> Given request
Copy the lines from the one containing "Task: Open the post via 23小时前 timestamp" to the one containing "point(404,358)", both included, with no changes.

> Provided material
┌──

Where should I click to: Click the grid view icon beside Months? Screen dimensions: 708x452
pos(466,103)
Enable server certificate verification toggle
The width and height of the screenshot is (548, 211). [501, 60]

└──
┌──

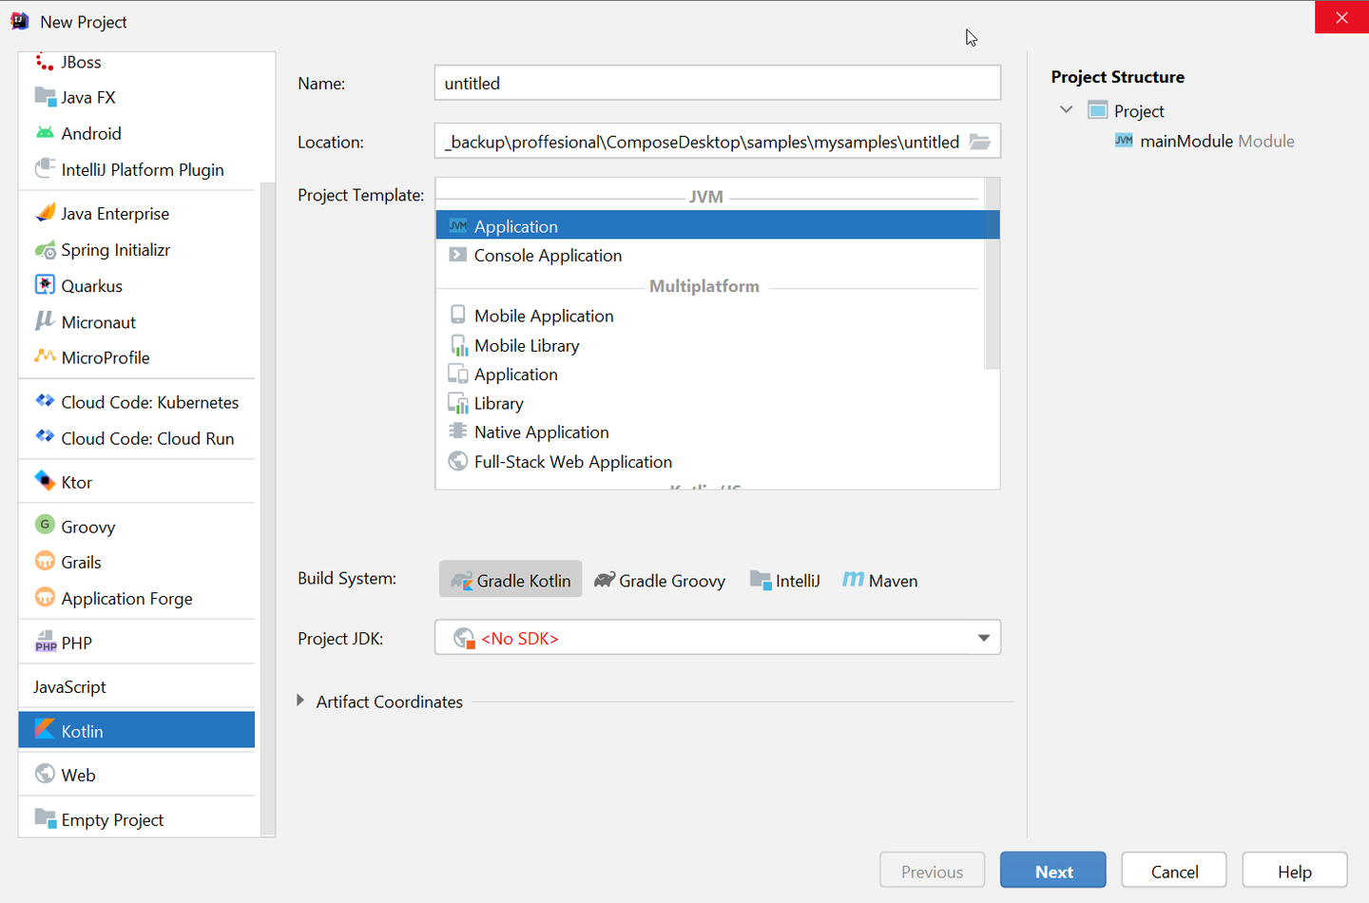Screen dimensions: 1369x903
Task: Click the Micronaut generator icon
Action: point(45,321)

└──
┌──

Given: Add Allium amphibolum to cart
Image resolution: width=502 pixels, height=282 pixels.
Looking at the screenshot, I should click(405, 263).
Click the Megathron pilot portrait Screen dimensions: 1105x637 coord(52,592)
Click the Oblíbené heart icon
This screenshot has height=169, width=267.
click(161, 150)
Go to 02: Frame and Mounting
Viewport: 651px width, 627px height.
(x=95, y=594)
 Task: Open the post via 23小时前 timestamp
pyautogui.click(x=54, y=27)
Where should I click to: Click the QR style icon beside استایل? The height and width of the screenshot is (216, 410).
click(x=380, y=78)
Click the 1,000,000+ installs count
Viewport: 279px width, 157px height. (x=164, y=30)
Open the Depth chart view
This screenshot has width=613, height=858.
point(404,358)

└──

> Complete output
 Task: Open the post via 23小时前 timestamp
pyautogui.click(x=54, y=27)
Where should I click to: Click the QR style icon beside استایل? The height and width of the screenshot is (216, 410).
click(x=380, y=78)
Click the 1,000,000+ installs count
Viewport: 279px width, 157px height. (x=164, y=30)
Open the Depth chart view
This screenshot has width=613, height=858.
point(404,358)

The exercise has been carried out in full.